A shock to many, still, young millennials like myself only truly know a loving, inclusive, progressive, black president. So, this was obviously a major upset. I have really been thinking about what the answer could possibly be to this one simple yet complicated question: How did we get here? For the anti-Trump voters who are a few decades older, like my parents, their main question since the dreadful night of November 8, 2016 has been, How did we get back here?

Well, I might suggest from my recollection of 2012 (because I’m a little too young to remember much of president Obama’s first term), and from readings, documentaries, and listening to who I consider black america leaders: Van Jones, Marc Lamont Hill, Angela Rye, Joy Reid and others, that all three – democrats, liberals, and most importantly black people, went to sleep in 2008, and woke up to Trump in 2016. And we slept peacefully knowing there was a black man sitting in the Oval Office.

Since we left all of the work up to him, we woke up with all the work left up to us. We were distracted from the fact that those heavily angered and disturbed by two terms of Barack Obama had been plotting from the very racist, misogynist foundation on which this stolen country was built.

Last month, chair of the African American studies department at Princeton University, Eddie S. Glaude Jr., was the MLK Day speaker for a Progressive National Baptist Convention annual conference. Dr. Glaude entered Morehouse College at the age of 15, like Dr.
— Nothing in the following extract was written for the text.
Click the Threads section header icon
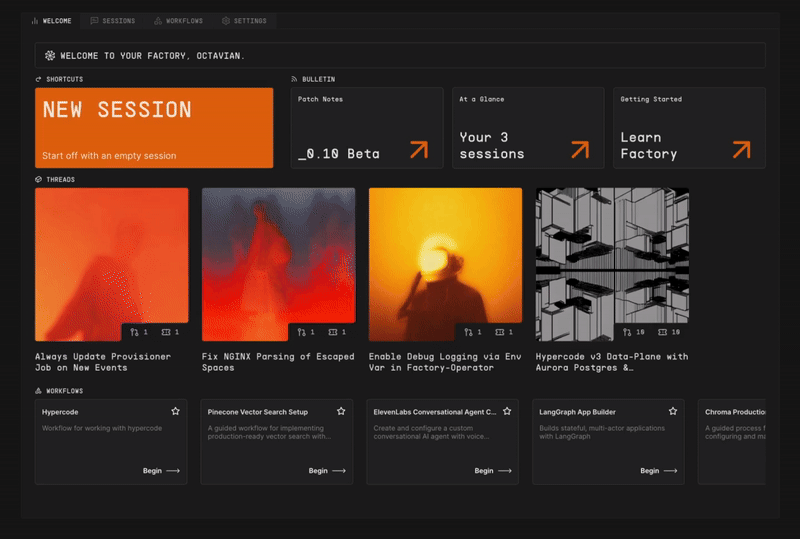 coord(39,180)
King. I was not at the event, but my dad brought me back a CD (yes, a CD). In his speech, Glaude analyzed one of Dr. Martin Luther King Jr.’s most stirring sermons, Remaining Awake Through a Great Revolution.

Dr. Eddie S. Glaude, Jr.,

Dr. King delivered this sermon at the National Cathedral in Washington, D.C in March 1968, about a week before he was assassinated. His words spoken then – four decades ago – still ring true and resonate with what is happening in American society right now.

Here is an excerpt:

I am sure that most of you have read that arresting little story from the pen of Washington Irving entitled “Rip Van Winkle.” The one thing that we usually remember about the story is that Rip Van Winkle slept twenty years. But there is another point in that little story that is almost completely overlooked. It was the sign in the end, from which Rip went up in the mountain for his long sleep.
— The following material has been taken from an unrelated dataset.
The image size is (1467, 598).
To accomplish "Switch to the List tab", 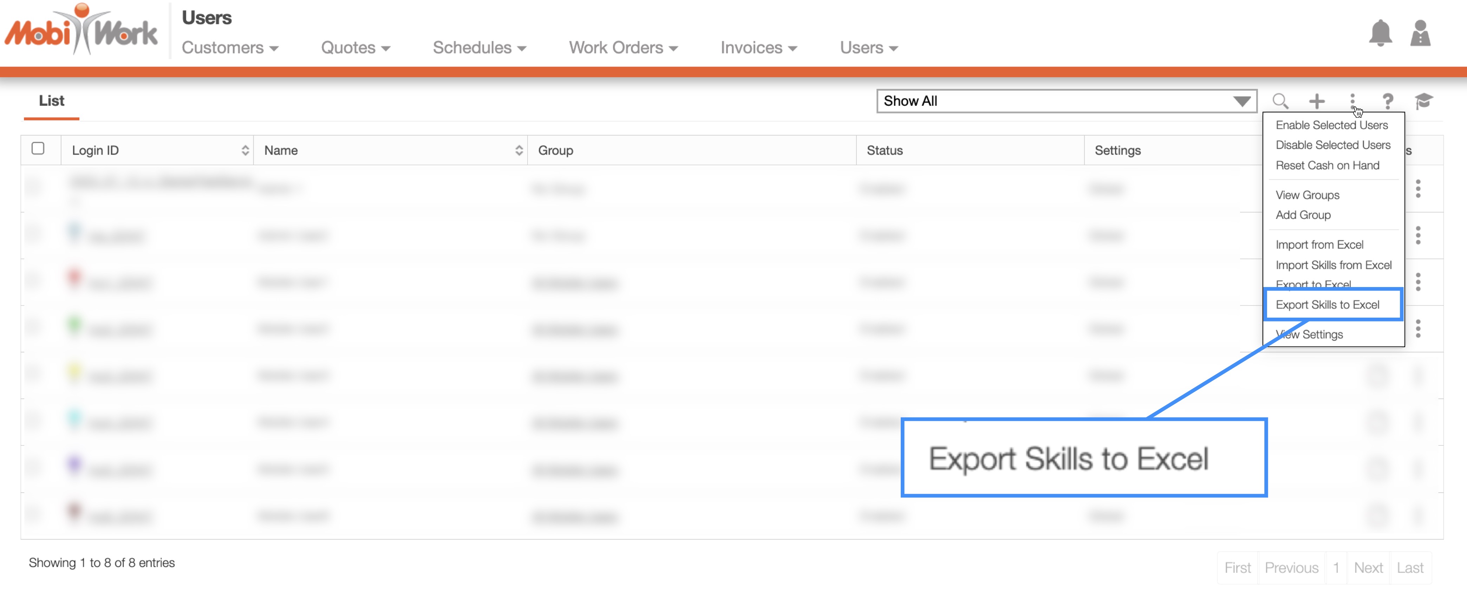I will click(51, 101).
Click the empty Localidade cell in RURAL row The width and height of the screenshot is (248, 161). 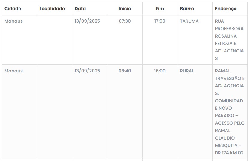click(54, 112)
When Rip Van Winkle went up into the mountain, the sign had a picture of King George the Third of England. When he came down twenty years later the sign had a picture of George Washington, the first president of the United States. When Rip Van Winkle looked up at the picture of George Washington—and looking at the picture he was amazed—he was completely lost. He knew not who he was.
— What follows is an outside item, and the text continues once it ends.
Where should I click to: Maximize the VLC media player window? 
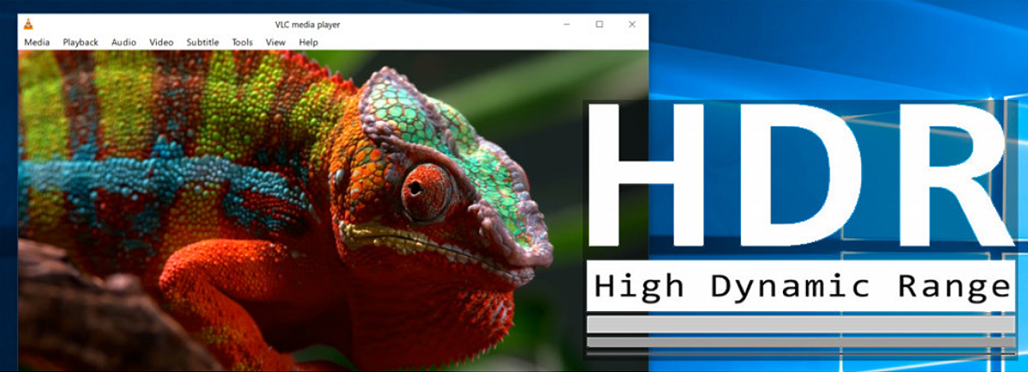600,24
And this reveals to us that the most striking thing about the story of Rip Van Winkle is not merely that Rip slept twenty years, but that he slept through a revolution. While he was peacefully snoring up in the mountain a revolution was taking place that at points would change the course of history—and Rip knew nothing about it. He was asleep. Yes, he slept through a revolution. And one of the great liabilities of life is that all too many people find themselves living amid a great period of social change, and yet they fail to develop the new attitudes, the new mental responses, that the new situation demands. They end up sleeping through a revolution.

If you have about 15 minutes to spare, you can read the rest of his sermon here.

Let it marinate.

I want this post to be an educational and enlightening moment. King’s sermon forced me to pause and really think about how we got to where we are and how I can contribute to another revolution moving forward.